[Start of section]

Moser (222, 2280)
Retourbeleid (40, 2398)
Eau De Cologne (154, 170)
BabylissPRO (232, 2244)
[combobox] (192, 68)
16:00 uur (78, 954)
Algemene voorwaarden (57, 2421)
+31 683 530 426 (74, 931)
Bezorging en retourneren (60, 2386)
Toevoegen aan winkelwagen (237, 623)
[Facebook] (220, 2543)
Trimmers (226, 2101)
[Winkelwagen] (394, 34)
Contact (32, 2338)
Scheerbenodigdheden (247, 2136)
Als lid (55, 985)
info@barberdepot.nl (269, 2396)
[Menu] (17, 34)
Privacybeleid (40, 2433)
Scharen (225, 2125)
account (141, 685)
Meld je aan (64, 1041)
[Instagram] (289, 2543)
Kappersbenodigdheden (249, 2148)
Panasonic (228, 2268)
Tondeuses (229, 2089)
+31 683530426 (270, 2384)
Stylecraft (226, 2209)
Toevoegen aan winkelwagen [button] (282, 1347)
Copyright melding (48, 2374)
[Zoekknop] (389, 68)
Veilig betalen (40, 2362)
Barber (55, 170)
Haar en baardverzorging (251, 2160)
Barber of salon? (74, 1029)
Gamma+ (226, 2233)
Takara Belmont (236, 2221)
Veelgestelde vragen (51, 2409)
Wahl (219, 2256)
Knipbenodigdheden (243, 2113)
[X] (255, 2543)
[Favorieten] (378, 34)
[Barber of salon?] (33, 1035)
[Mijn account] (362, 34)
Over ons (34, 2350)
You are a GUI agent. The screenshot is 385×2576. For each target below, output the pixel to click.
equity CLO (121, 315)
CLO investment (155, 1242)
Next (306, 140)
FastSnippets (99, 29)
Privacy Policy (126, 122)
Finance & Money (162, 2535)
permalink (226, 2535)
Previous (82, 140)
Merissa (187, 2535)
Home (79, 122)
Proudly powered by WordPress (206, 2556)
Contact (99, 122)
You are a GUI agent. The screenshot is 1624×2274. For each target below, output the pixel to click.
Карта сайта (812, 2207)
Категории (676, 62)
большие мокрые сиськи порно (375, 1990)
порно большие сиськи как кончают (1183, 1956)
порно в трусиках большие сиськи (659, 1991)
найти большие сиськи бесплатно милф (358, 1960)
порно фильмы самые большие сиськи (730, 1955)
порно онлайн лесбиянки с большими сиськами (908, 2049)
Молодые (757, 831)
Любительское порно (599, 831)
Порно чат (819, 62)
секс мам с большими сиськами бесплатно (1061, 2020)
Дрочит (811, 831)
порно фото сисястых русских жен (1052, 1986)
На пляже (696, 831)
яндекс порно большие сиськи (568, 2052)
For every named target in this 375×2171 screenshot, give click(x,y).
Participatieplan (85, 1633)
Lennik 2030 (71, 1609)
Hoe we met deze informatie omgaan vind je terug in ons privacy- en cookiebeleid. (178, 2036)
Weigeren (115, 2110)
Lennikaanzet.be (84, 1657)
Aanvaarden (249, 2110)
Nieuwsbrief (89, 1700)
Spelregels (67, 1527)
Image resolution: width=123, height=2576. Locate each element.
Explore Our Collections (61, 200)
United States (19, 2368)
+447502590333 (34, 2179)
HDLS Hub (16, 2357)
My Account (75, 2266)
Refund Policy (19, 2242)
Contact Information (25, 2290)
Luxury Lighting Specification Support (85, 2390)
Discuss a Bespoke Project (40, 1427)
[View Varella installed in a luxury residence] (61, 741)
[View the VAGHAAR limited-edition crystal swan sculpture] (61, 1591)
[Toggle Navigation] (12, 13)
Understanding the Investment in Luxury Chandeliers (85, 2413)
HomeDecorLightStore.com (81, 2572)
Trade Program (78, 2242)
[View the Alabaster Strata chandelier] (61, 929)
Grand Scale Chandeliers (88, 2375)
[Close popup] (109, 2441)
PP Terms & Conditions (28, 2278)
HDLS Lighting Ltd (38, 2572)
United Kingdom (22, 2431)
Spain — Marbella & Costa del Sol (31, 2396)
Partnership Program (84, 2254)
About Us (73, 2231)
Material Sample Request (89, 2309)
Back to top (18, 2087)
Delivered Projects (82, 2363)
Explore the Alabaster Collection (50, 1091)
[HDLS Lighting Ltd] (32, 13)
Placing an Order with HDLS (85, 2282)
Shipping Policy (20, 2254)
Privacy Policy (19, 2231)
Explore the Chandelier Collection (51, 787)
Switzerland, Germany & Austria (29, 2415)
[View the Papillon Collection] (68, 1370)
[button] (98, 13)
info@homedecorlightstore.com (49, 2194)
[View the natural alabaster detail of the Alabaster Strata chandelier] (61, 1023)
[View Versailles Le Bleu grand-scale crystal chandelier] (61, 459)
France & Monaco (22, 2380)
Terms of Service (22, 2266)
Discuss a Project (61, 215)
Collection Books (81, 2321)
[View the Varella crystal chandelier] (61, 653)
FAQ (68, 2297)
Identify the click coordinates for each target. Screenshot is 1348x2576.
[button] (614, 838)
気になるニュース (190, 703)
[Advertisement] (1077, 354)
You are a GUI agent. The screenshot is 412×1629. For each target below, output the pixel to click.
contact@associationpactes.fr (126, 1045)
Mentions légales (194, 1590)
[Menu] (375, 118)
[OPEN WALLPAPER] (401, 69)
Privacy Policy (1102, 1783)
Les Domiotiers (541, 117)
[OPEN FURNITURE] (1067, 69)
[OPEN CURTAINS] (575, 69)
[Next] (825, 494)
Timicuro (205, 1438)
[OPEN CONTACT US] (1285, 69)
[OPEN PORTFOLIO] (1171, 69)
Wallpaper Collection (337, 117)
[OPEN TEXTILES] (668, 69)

[End of section]

INSTRUCTIONS TO FOLLOW –
A complete, exact copy of the records is what is needed.

OUTPUT BELOW –
Moser (222, 2280)
Retourbeleid (40, 2398)
Eau De Cologne (154, 170)
BabylissPRO (232, 2244)
[combobox] (192, 68)
16:00 uur (78, 954)
Algemene voorwaarden (57, 2421)
+31 683 530 426 (74, 931)
Bezorging en retourneren (60, 2386)
Toevoegen aan winkelwagen (237, 623)
[Facebook] (220, 2543)
Trimmers (226, 2101)
[Winkelwagen] (394, 34)
Contact (32, 2338)
Scheerbenodigdheden (247, 2136)
Als lid (55, 985)
info@barberdepot.nl (269, 2396)
[Menu] (17, 34)
Privacybeleid (40, 2433)
Scharen (225, 2125)
account (141, 685)
Meld je aan (64, 1041)
[Instagram] (289, 2543)
Kappersbenodigdheden (249, 2148)
Panasonic (228, 2268)
Tondeuses (229, 2089)
+31 683530426 (270, 2384)
Stylecraft (226, 2209)
Toevoegen aan winkelwagen [button] (282, 1347)
Copyright melding (48, 2374)
[Zoekknop] (389, 68)
Veilig betalen (40, 2362)
Barber (55, 170)
Haar en baardverzorging (251, 2160)
Barber of salon? (74, 1029)
Gamma+ (226, 2233)
Takara Belmont (236, 2221)
Veelgestelde vragen (51, 2409)
Wahl (219, 2256)
Knipbenodigdheden (243, 2113)
[X] (255, 2543)
[Favorieten] (378, 34)
[Barber of salon?] (33, 1035)
[Mijn account] (362, 34)
Over ons (34, 2350)
You are a GUI agent. The screenshot is 385×2576. For each target below, output the pixel to click.
equity CLO (121, 315)
CLO investment (155, 1242)
Next (306, 140)
FastSnippets (99, 29)
Privacy Policy (126, 122)
Finance & Money (162, 2535)
permalink (226, 2535)
Previous (82, 140)
Merissa (187, 2535)
Home (79, 122)
Proudly powered by WordPress (206, 2556)
Contact (99, 122)
You are a GUI agent. The screenshot is 1624×2274. For each target below, output the pixel to click.
Карта сайта (812, 2207)
Категории (676, 62)
большие мокрые сиськи порно (375, 1990)
порно большие сиськи как кончают (1183, 1956)
порно в трусиках большие сиськи (659, 1991)
найти большие сиськи бесплатно милф (358, 1960)
порно фильмы самые большие сиськи (730, 1955)
порно онлайн лесбиянки с большими сиськами (908, 2049)
Молодые (757, 831)
Любительское порно (599, 831)
Порно чат (819, 62)
секс мам с большими сиськами бесплатно (1061, 2020)
Дрочит (811, 831)
порно фото сисястых русских жен (1052, 1986)
На пляже (696, 831)
яндекс порно большие сиськи (568, 2052)
For every named target in this 375×2171 screenshot, give click(x,y).
Participatieplan (85, 1633)
Lennik 2030 (71, 1609)
Hoe we met deze informatie omgaan vind je terug in ons privacy- en cookiebeleid. (178, 2036)
Weigeren (115, 2110)
Lennikaanzet.be (84, 1657)
Aanvaarden (249, 2110)
Nieuwsbrief (89, 1700)
Spelregels (67, 1527)
Image resolution: width=123, height=2576. Locate each element.
Explore Our Collections (61, 200)
United States (19, 2368)
+447502590333 (34, 2179)
HDLS Hub (16, 2357)
My Account (75, 2266)
Refund Policy (19, 2242)
Contact Information (25, 2290)
Luxury Lighting Specification Support (85, 2390)
Discuss a Bespoke Project (40, 1427)
[View Varella installed in a luxury residence] (61, 741)
[View the VAGHAAR limited-edition crystal swan sculpture] (61, 1591)
[Toggle Navigation] (12, 13)
Understanding the Investment in Luxury Chandeliers (85, 2413)
HomeDecorLightStore.com (81, 2572)
Trade Program (78, 2242)
[View the Alabaster Strata chandelier] (61, 929)
Grand Scale Chandeliers (88, 2375)
[Close popup] (109, 2441)
PP Terms & Conditions (28, 2278)
HDLS Lighting Ltd (38, 2572)
United Kingdom (22, 2431)
Spain — Marbella & Costa del Sol (31, 2396)
Partnership Program (84, 2254)
About Us (73, 2231)
Material Sample Request (89, 2309)
Back to top (18, 2087)
Delivered Projects (82, 2363)
Explore the Alabaster Collection (50, 1091)
[HDLS Lighting Ltd] (32, 13)
Placing an Order with HDLS (85, 2282)
Shipping Policy (20, 2254)
Privacy Policy (19, 2231)
Explore the Chandelier Collection (51, 787)
Switzerland, Germany & Austria (29, 2415)
[View the Papillon Collection] (68, 1370)
[button] (98, 13)
info@homedecorlightstore.com (49, 2194)
[View the natural alabaster detail of the Alabaster Strata chandelier] (61, 1023)
[View Versailles Le Bleu grand-scale crystal chandelier] (61, 459)
France & Monaco (22, 2380)
Terms of Service (22, 2266)
Discuss a Project (61, 215)
Collection Books (81, 2321)
[View the Varella crystal chandelier] (61, 653)
FAQ (68, 2297)
Identify the click coordinates for each target. Screenshot is 1348x2576.
[button] (614, 838)
気になるニュース (190, 703)
[Advertisement] (1077, 354)
You are a GUI agent. The screenshot is 412×1629. For each target below, output the pixel to click.
contact@associationpactes.fr (126, 1045)
Mentions légales (194, 1590)
[Menu] (375, 118)
[OPEN WALLPAPER] (401, 69)
Privacy Policy (1102, 1783)
Les Domiotiers (541, 117)
[OPEN FURNITURE] (1067, 69)
[OPEN CURTAINS] (575, 69)
[Next] (825, 494)
Timicuro (205, 1438)
[OPEN CONTACT US] (1285, 69)
[OPEN PORTFOLIO] (1171, 69)
Wallpaper Collection (337, 117)
[OPEN TEXTILES] (668, 69)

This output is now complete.